## SET PROBLEM
Pick out every line in the rows below that contains the word "accomplish" and copy each one in full.

## ITEMS
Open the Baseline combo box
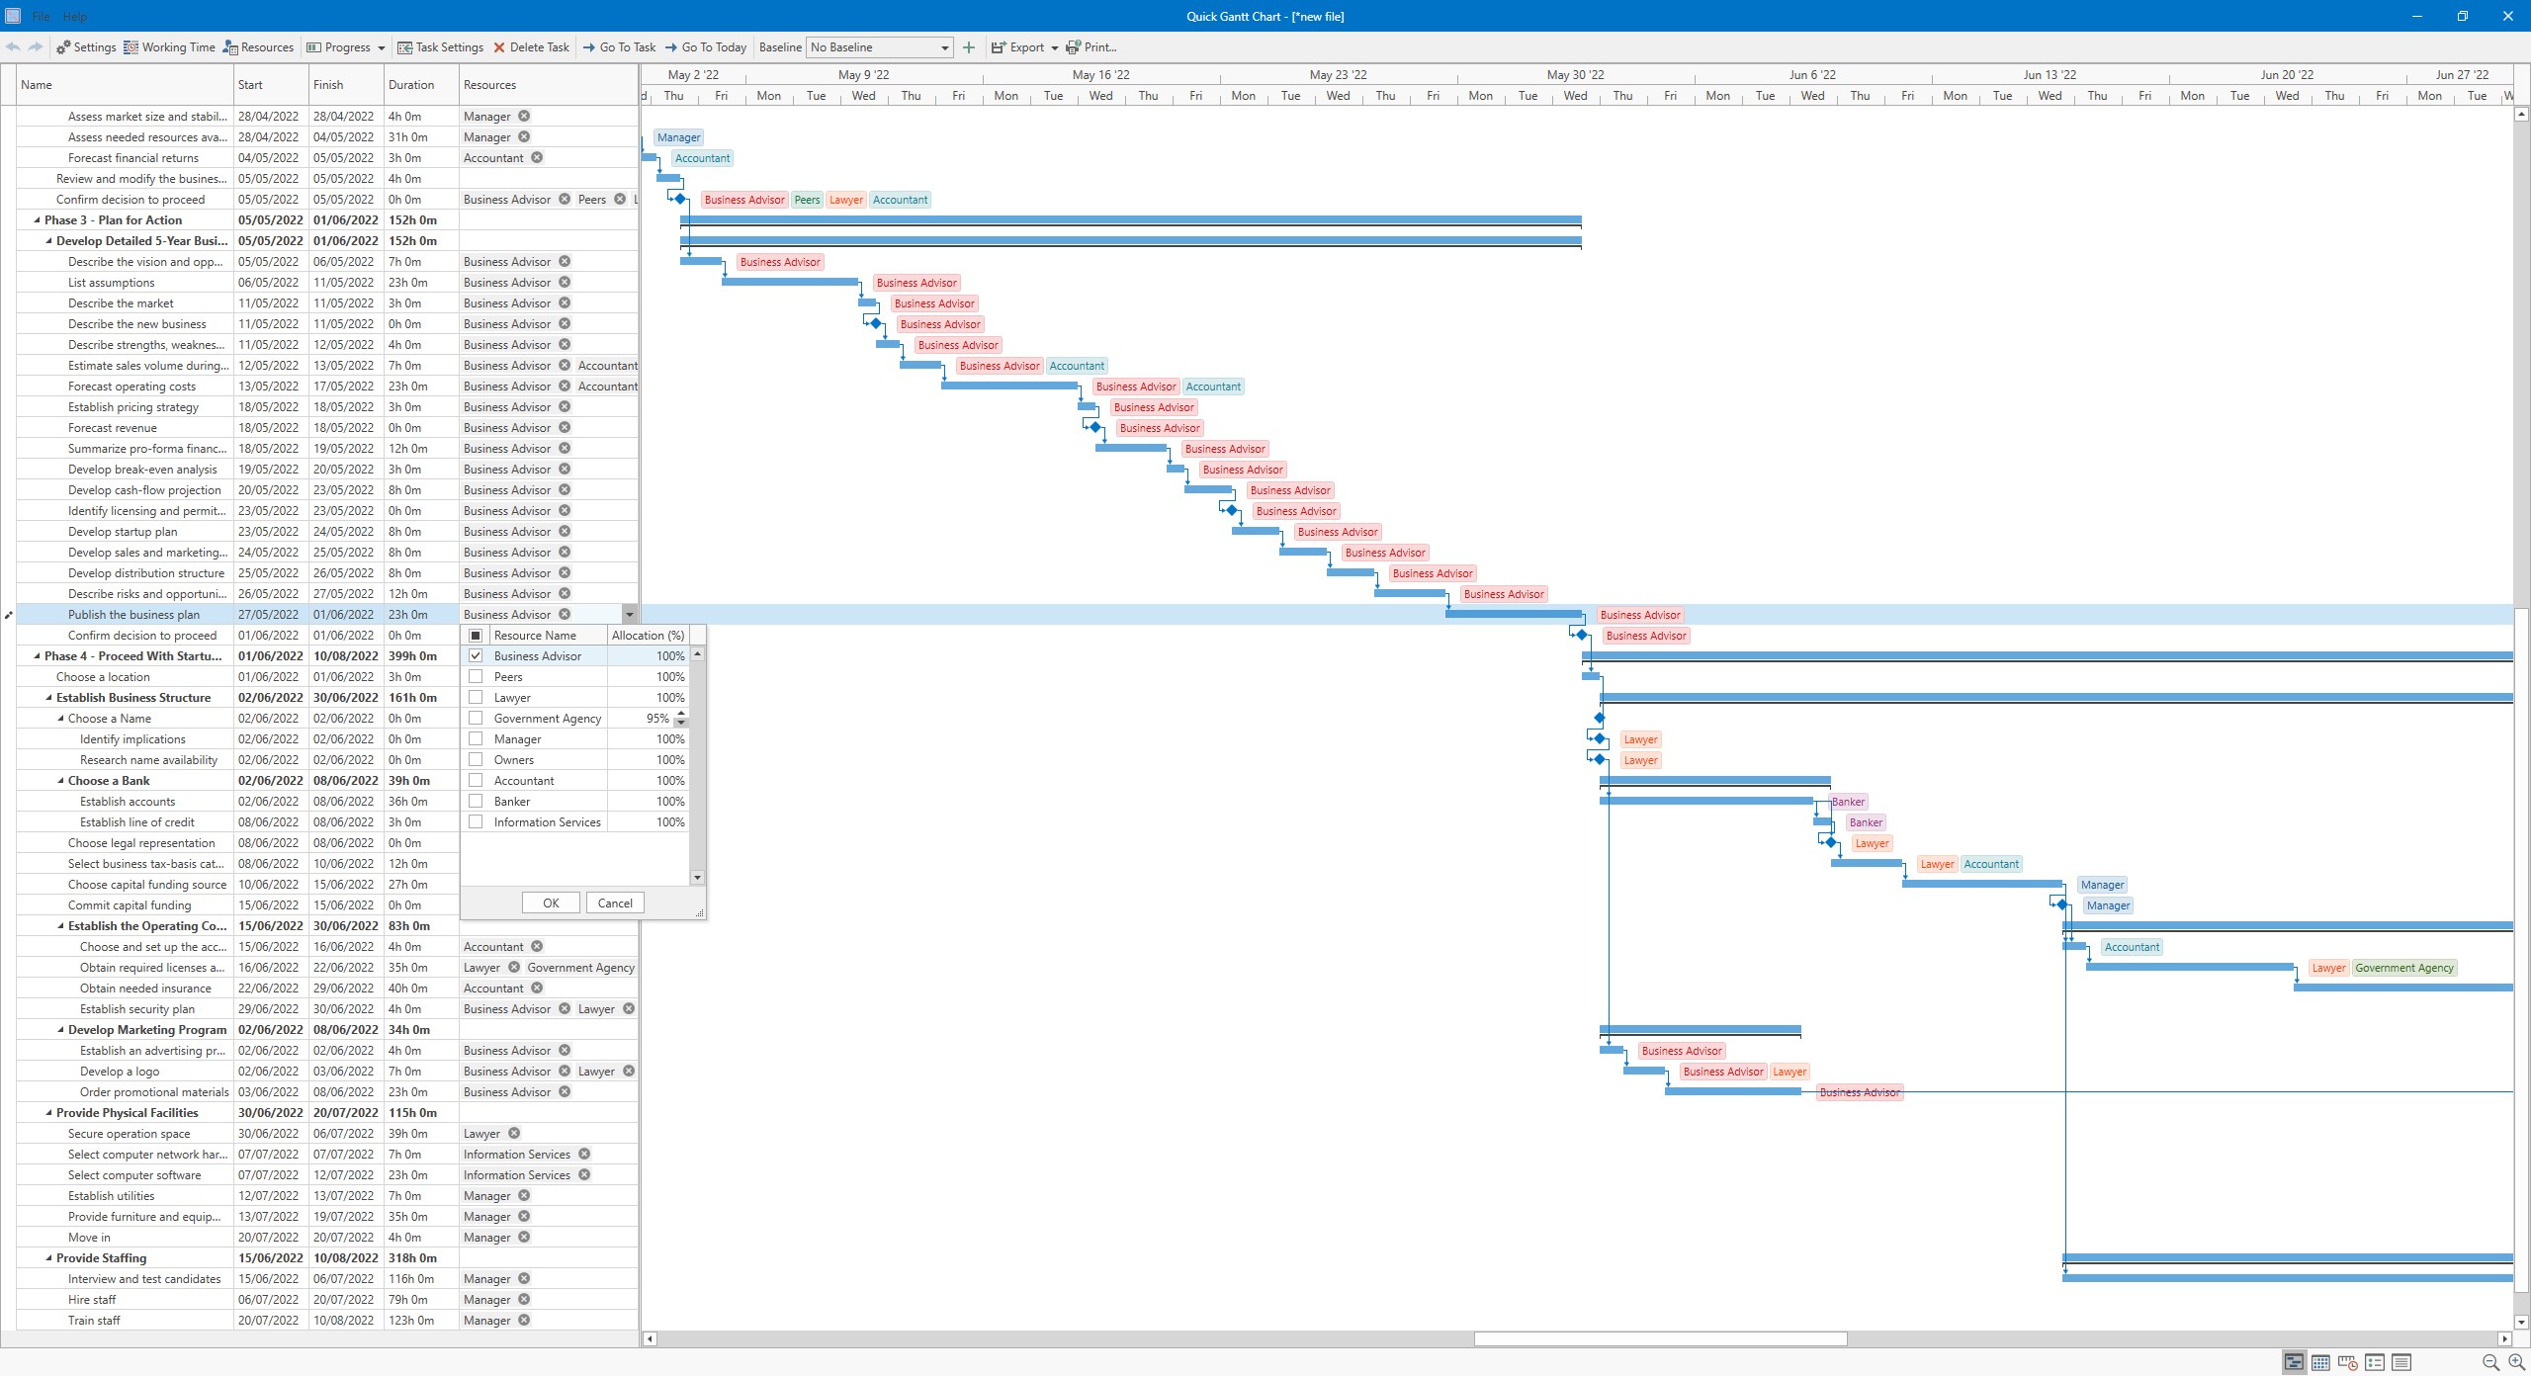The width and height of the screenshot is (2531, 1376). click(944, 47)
==
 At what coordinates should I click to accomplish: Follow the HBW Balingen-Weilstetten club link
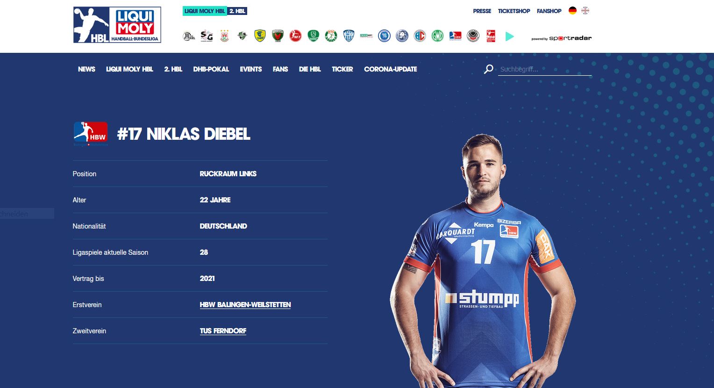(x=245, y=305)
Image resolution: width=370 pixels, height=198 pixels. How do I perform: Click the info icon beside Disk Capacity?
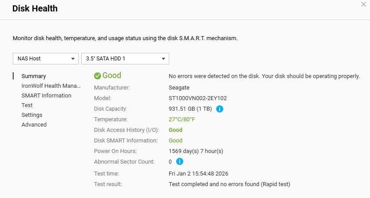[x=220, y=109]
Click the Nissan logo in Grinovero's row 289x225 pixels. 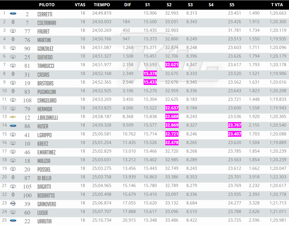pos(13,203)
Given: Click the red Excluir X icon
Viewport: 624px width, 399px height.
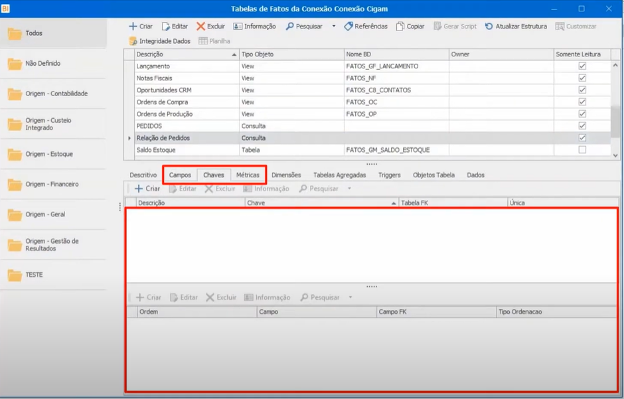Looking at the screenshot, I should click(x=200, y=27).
---
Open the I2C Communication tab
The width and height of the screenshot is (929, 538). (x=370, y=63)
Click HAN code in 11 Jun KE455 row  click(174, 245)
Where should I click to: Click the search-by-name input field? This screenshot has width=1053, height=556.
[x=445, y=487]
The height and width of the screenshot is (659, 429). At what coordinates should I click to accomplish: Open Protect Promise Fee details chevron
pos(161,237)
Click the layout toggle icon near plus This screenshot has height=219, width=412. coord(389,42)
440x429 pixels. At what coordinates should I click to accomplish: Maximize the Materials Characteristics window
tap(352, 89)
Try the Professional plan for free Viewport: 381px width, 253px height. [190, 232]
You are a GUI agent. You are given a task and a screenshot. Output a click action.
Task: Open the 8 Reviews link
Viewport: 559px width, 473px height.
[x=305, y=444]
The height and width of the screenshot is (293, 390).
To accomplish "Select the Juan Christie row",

## OUTPUT BELOW
 At what coordinates should I click to accomplish: Follow the HBW Balingen-Weilstetten club link
The height and width of the screenshot is (659, 429). At what coordinates should I click to accomplish: Open Protect Promise Fee details chevron
440x429 pixels. At what coordinates should I click to accomplish: Maximize the Materials Characteristics window
To accomplish "Select the Juan Christie row",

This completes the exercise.